After the extreme difficulty in sharing and preserving a experimental, creative or independent idea, the biggest difference between reading and watching television is the audience's mental investment. Television is passive, making it is much easier to consume a television show than it is to interact with a text, and this is sometimes an advantage for television. Serial commercial television is good at establishing familiarity with massive and complex fictional worlds wherein viewers are quickly introduced to a wide array of characters, and that lends well to wide themes about society and politics. But the episodic format of television and desire for familiarity by the viewer is severely limiting from both a narrative and visual perspective. A program's film grammar is a cliche by the second episode; we are repeatedly delivered the same exchange of shots, the same dialogue cues and character traits, and often the same set-up and plot.

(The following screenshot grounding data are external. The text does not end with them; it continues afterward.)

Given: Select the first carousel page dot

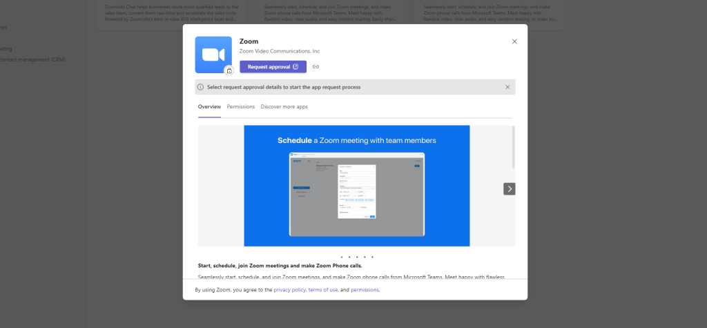Looking at the screenshot, I should point(342,257).
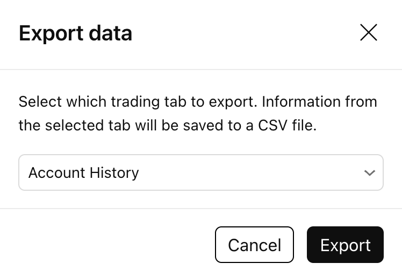This screenshot has height=277, width=402.
Task: Choose Cancel to abort exporting
Action: click(254, 245)
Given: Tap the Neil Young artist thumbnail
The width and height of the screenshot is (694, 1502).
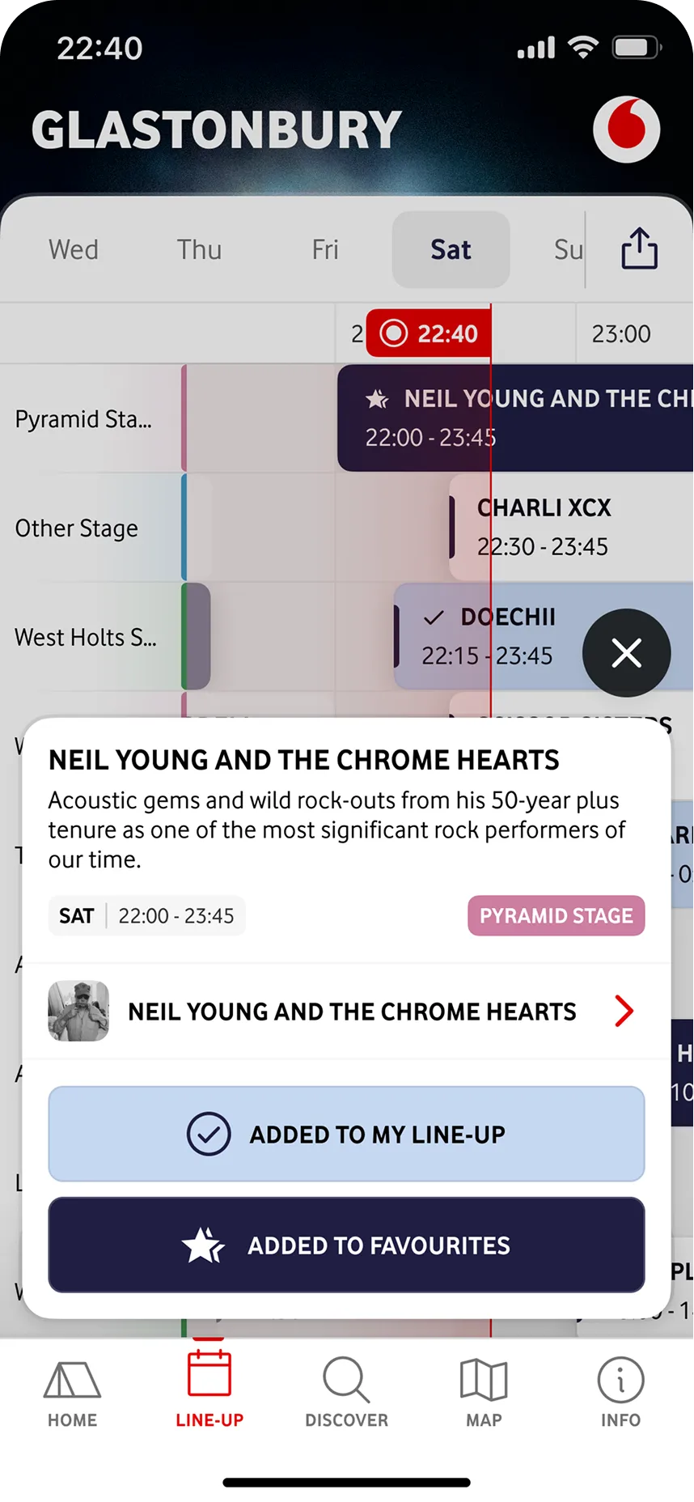Looking at the screenshot, I should (78, 1011).
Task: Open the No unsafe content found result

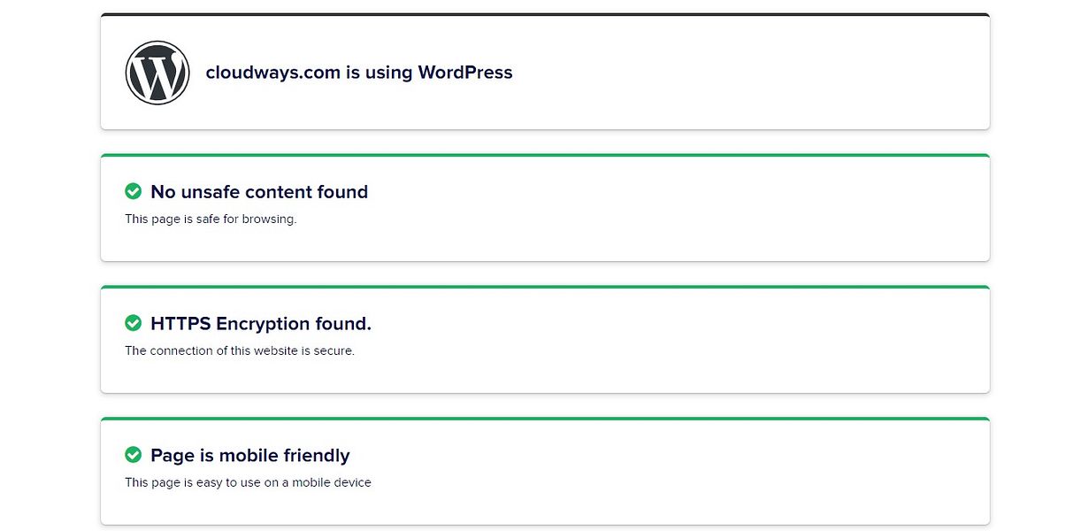Action: (259, 191)
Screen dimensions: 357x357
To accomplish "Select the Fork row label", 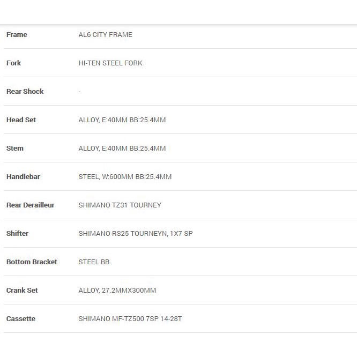I will click(14, 63).
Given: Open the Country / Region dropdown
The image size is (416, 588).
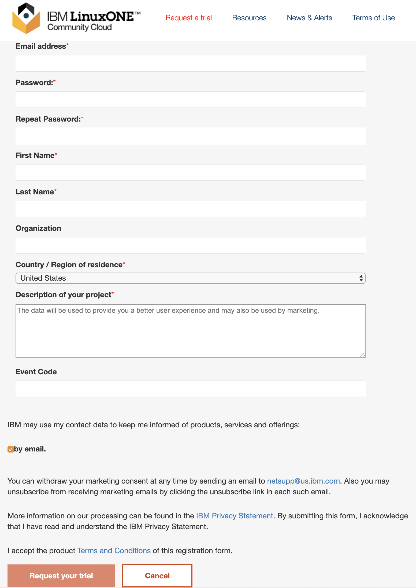Looking at the screenshot, I should (190, 278).
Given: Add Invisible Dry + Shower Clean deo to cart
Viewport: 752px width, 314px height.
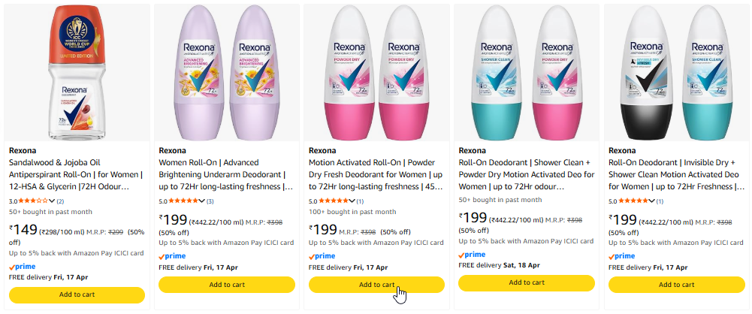Looking at the screenshot, I should [677, 285].
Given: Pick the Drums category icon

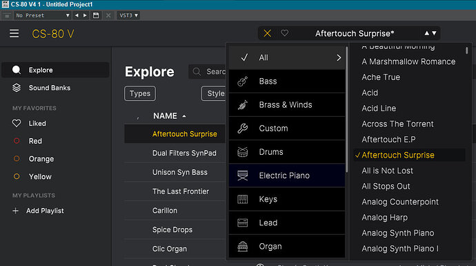Looking at the screenshot, I should point(243,152).
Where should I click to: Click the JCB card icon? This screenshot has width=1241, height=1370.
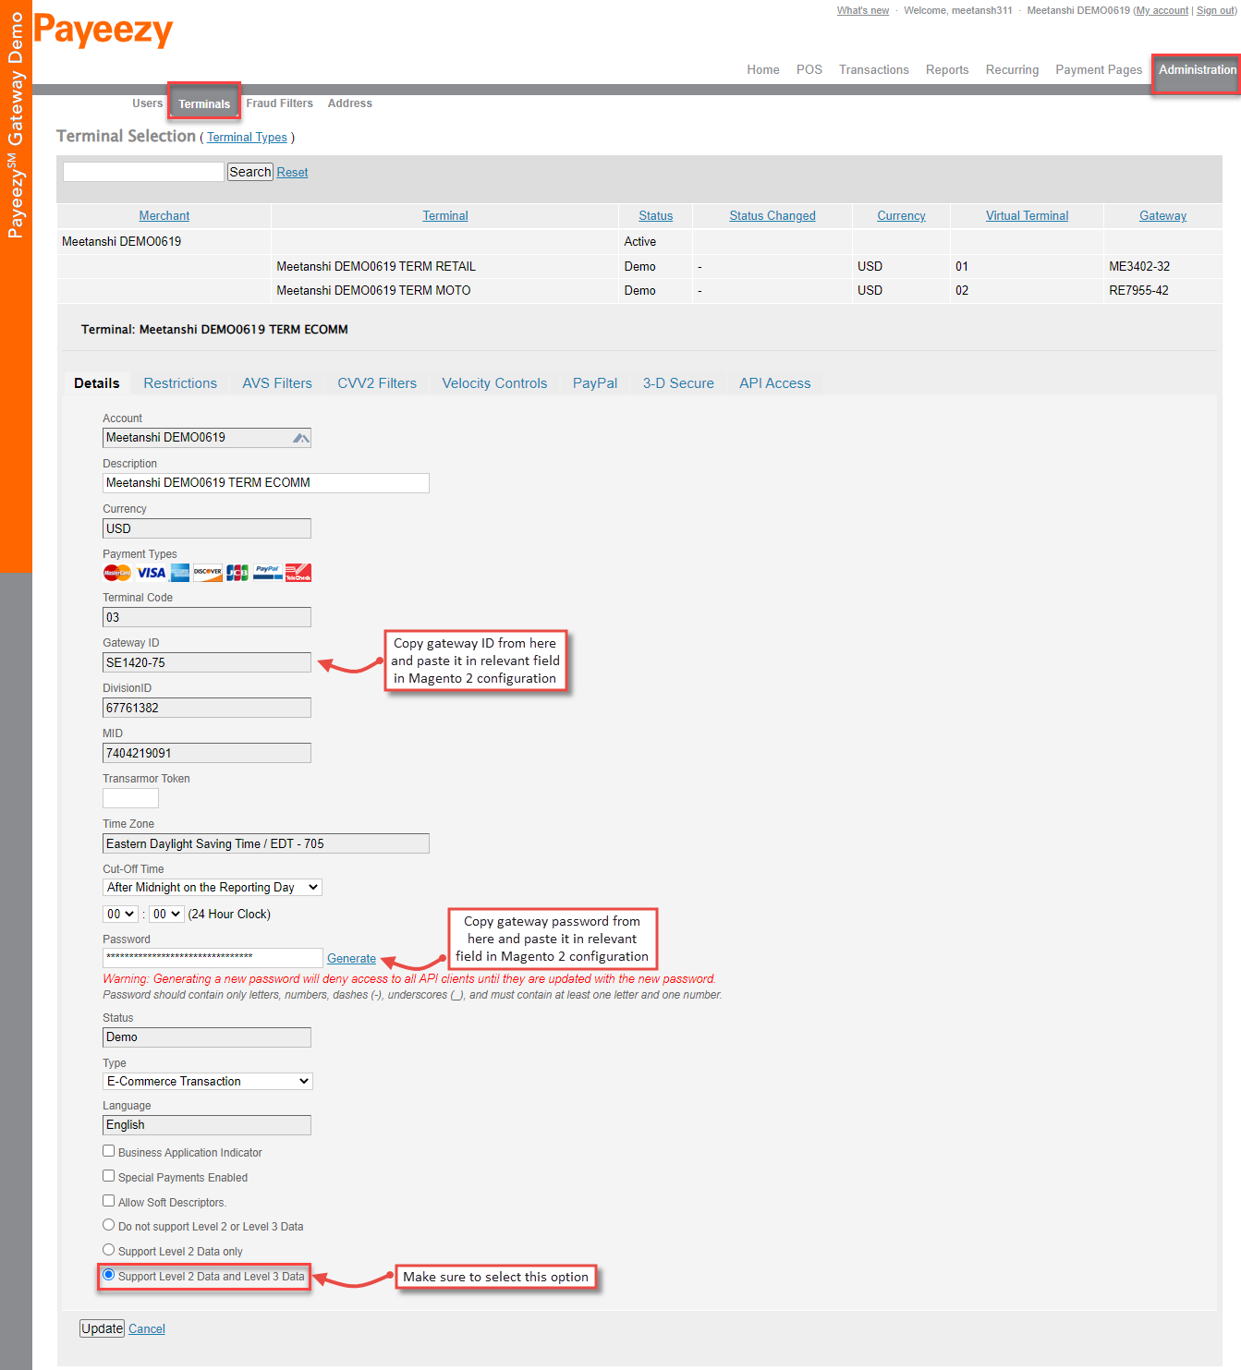[x=237, y=573]
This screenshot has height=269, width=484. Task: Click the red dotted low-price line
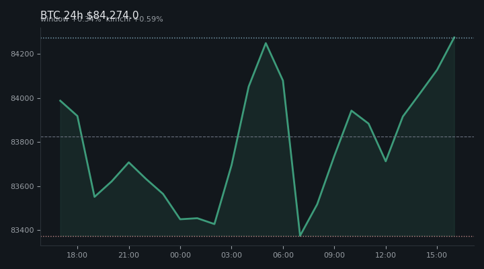(x=257, y=237)
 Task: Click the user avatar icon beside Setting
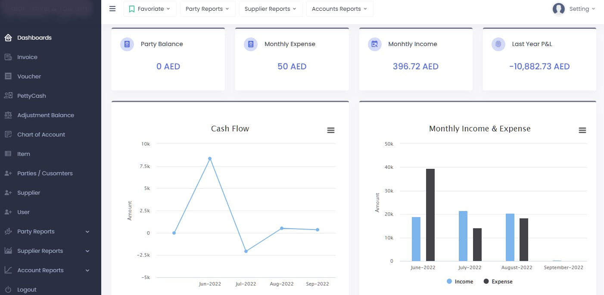pos(559,9)
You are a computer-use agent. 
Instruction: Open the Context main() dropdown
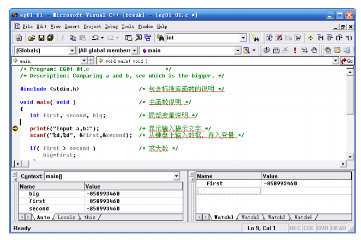click(x=176, y=176)
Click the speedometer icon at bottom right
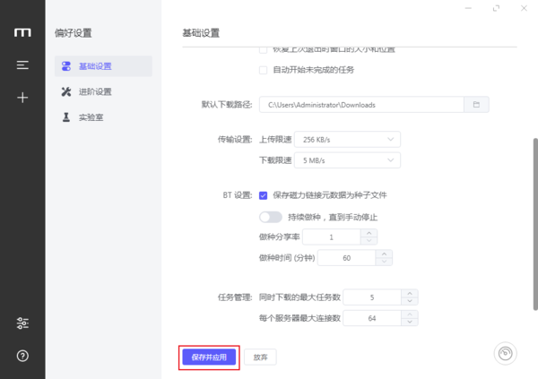The width and height of the screenshot is (538, 379). click(507, 353)
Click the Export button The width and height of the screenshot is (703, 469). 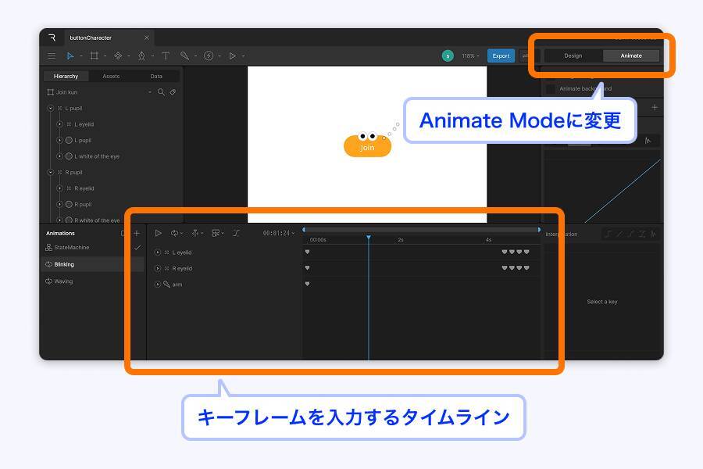[501, 55]
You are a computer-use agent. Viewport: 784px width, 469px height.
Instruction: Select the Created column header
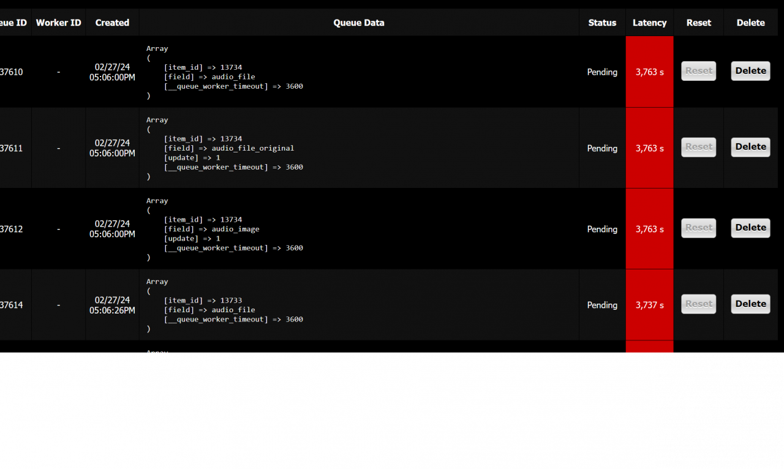(x=112, y=23)
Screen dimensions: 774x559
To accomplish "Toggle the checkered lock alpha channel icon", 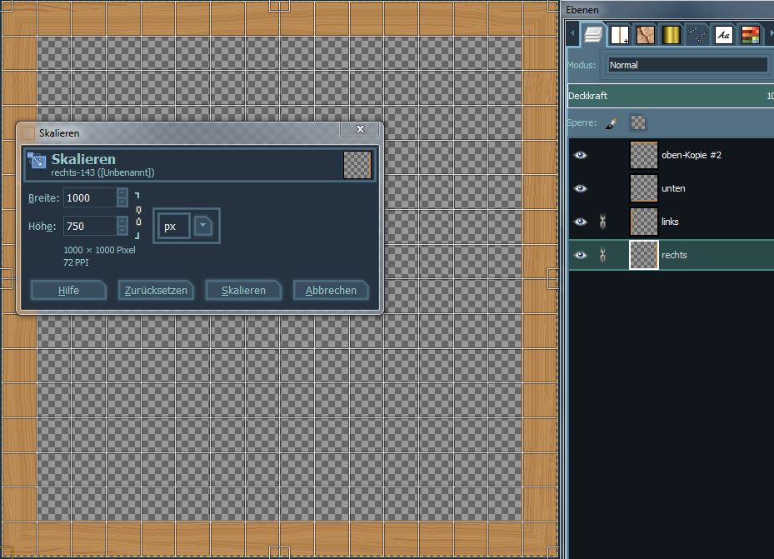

Even the giants of television like The Sopranos, The West Wing, Mad Men and The Wire cannot graze the heights of arthouse film, let alone the novel. Tarkovsky described early commercial Hollywood films as glorified theater and I think that remark applies here. Some of television is very good and entertaining theater, but it's entirely different genre with entirely different goals. The best television programs are usually short self-contained miniseries directed by an experienced figure in the film world, programs like the first season of Twin Peaks, Dekalog, and Fanny and Alexander. These avoid the typical pitfalls of the medium e.g. bloated stories, filler, repetition, cliche, and collapse into caricature. Longer programs are extremely prone to artistic failure. Narratives get stretched if the studio wants to push more DVDs, characters are suddenly dropped if an actor wants to move on to bigger things, plot threads often lack closure and consistency since the writers changed, disliked where the story was headed, or had conflicting goals, Maintaining an individual style and vision like an auteur is next to impossible when there is this much involvement from this many people and this much demand for popular appeal.

>Fanny and Alexander
That's literally a film, they just ran it as a series because it's so long. Also the real pinnacle of television is The Goodies.

It was written for television, and originally released through television in four distinct episodes, as was intended.

>Whatever vision a showrunner has, it is severely diluted by the time the final product makes it to the audience, and if the vision strikes a chord with the audience then studio involvement can easily overpower it.

This is a part of it that I don't think is stressed enough whenever Video games, TV, or even film are compared to a medium like literature.

The sheer number of people it takes to make these things automatically dilutes any sort of "vision" or artistic drive because it's filtered and mediated a hundred times over even in the best case scenario by the time it takes the form the audience is shown.

I think he means that he likes reading closed captioning. I do too, it's hard to understand people on tv in my opinion.

>It was written for television
Doesn't make it not a film.
>originally released through television
Not according to wiki.

People sometimes overlook the work of editors in lit though.

Yes but editors by and large have far less of a passive and active influence than all the various people involved in those other productions. It's more of an exception than the norm when the editors really have the run of things or do much more than make suggestions or proofread things for consistency/accuracy/spelling grammar, etc.

thread brought to a satisfying and thorough conclusion.

Thanks, lad.

The Sopranos is more literary than Charlie 'Trash' Dickens ever was.

They are called telenovelas for a reason.